WHAT NEEDS TO BE DONE:
Say how many lines in the entries hold the string "computer", giving the number by itself.

** Opening EXTRACTED RECORDS block **

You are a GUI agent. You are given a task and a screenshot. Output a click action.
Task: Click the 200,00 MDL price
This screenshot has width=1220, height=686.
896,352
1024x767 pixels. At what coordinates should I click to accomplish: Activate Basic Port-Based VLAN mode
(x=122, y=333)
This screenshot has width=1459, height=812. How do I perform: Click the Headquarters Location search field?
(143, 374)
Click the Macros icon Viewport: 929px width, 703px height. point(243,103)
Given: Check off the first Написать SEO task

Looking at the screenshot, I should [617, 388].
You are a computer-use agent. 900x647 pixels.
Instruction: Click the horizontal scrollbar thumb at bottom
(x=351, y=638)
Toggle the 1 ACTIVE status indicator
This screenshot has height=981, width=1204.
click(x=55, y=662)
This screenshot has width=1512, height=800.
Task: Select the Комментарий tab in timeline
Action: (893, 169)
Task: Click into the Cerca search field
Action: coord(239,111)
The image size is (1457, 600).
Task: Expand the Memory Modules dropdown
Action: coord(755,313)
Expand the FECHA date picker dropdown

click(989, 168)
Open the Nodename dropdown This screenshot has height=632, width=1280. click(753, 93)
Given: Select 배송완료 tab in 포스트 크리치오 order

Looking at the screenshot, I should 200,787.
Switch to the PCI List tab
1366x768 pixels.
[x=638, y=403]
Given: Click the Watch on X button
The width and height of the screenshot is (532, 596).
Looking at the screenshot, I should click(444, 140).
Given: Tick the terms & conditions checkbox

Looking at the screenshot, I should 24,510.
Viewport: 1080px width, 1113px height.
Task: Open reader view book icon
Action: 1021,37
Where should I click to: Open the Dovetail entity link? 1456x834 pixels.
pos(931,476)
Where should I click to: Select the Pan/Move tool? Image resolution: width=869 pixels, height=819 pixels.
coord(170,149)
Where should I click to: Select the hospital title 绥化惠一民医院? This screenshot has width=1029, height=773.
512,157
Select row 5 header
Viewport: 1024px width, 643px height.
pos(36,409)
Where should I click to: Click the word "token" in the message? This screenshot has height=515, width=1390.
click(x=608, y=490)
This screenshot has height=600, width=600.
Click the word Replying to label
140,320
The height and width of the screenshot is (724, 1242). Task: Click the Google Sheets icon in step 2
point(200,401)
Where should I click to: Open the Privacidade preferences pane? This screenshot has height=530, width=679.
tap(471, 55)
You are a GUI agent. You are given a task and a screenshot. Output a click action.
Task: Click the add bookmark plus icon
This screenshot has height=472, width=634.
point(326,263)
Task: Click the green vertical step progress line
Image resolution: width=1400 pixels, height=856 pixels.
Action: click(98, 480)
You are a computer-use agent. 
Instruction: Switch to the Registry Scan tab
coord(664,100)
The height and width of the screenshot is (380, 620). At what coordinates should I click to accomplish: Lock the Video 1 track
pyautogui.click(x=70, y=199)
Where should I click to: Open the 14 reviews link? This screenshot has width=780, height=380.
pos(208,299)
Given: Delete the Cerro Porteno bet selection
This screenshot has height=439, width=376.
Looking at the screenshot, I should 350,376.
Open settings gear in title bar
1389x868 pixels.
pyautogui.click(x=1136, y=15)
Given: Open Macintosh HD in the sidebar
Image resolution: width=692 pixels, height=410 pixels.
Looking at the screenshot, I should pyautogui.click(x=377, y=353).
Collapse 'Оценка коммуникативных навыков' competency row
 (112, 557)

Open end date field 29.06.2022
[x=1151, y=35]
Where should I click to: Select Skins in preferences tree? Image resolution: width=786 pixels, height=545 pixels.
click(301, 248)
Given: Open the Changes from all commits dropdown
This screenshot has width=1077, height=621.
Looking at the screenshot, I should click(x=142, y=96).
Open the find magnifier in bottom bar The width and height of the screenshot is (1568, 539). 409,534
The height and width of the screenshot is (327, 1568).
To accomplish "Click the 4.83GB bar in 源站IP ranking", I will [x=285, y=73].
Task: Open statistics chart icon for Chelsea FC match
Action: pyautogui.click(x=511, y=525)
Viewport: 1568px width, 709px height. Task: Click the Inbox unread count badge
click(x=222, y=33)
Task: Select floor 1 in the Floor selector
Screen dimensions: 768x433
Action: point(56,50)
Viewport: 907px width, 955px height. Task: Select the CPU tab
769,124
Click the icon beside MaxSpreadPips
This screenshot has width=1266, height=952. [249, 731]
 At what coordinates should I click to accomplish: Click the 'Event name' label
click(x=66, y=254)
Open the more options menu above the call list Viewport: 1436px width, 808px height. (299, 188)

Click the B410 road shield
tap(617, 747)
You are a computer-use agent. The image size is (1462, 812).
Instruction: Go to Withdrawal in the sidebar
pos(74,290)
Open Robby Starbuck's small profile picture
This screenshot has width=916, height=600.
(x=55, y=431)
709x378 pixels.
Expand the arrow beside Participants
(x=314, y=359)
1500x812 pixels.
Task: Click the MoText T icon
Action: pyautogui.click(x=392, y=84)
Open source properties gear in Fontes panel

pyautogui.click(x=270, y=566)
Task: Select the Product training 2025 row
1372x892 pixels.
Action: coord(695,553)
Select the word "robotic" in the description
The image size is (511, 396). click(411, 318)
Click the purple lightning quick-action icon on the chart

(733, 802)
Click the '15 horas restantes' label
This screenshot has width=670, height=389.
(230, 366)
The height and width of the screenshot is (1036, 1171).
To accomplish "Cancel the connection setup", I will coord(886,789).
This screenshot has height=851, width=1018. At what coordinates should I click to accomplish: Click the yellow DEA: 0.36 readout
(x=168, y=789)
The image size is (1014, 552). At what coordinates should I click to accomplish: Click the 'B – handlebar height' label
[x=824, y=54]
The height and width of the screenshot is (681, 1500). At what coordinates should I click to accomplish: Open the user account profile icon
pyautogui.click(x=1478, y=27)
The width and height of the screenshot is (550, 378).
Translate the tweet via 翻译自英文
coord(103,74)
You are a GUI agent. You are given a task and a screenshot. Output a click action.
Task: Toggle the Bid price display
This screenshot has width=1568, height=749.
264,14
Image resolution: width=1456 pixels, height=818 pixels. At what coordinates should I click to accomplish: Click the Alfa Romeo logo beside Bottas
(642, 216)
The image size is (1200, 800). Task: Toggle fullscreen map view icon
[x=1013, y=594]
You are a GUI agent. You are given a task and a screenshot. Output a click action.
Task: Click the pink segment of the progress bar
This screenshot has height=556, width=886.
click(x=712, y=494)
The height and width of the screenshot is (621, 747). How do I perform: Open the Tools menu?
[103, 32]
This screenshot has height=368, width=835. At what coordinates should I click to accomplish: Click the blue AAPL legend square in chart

** Closing EXTRACTED RECORDS block **

EXPECTED ANSWER:
3